Source document ->
------------------------
China’s ‘Secret Financial Empire’ Collapses in Leadup to the Vote for Next Communist Party Leader

China’s ‘Secret Financial Empire’ Collapses in Leadup to the Vote for Next Communist Party Leader
A clerk counts stacks of US dollars and Chinese yuan at a bank in Shanghai, China on July 22, 2005. China Photos/Getty Images
Shawn Lin
Updated:

Tomorrow Holdings, the most secretive conglomerate in China’s capital markets, is facing dismantlement by the country’s top financial regulator.

On Aug. 3, the Inner Mongolia Supervisory Bureau, under China Banking and Insurance Regulatory Commission (CBIRC), announced a raft of penalties against the conglomerate.

New Times Trust, one of the financial institutions of Tomorrow Holdings, was fined 7 million yuan (about $1.03 million) for allegedly inadequate performance of duties by its board of directors.
------------------------
Information provided ->
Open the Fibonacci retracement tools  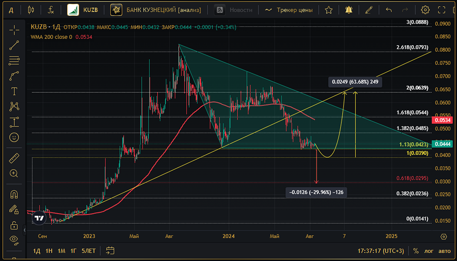(x=14, y=61)
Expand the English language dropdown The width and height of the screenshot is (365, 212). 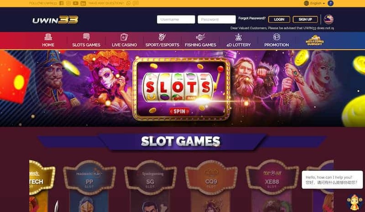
------------------------
Stated goal A -> In one to three sentences, explain why the article on Tomorrow Holdings says New Times Trust was fined.
Stated goal B ->
Answer these questions from the article on Tomorrow Holdings:
(i) Which body announced the penalties against the conglomerate, and on what date?
(ii) How much was New Times Trust fined, in yuan?
(iii) Where and on what date was the photo of the clerk counting money taken?

Task solution A -> New Times Trust, one of the financial institutions of Tomorrow Holdings, was fined 7 million yuan (about $1.03 million). The article says this was for allegedly inadequate performance of duties by its board of directors.

Task solution B ->
(i) The Inner Mongolia Supervisory Bureau, under the China Banking and Insurance Regulatory Commission (CBIRC), announced the penalties on Aug. 3.
(ii) 7 million yuan.
(iii) At a bank in Shanghai, China, on July 22, 2005.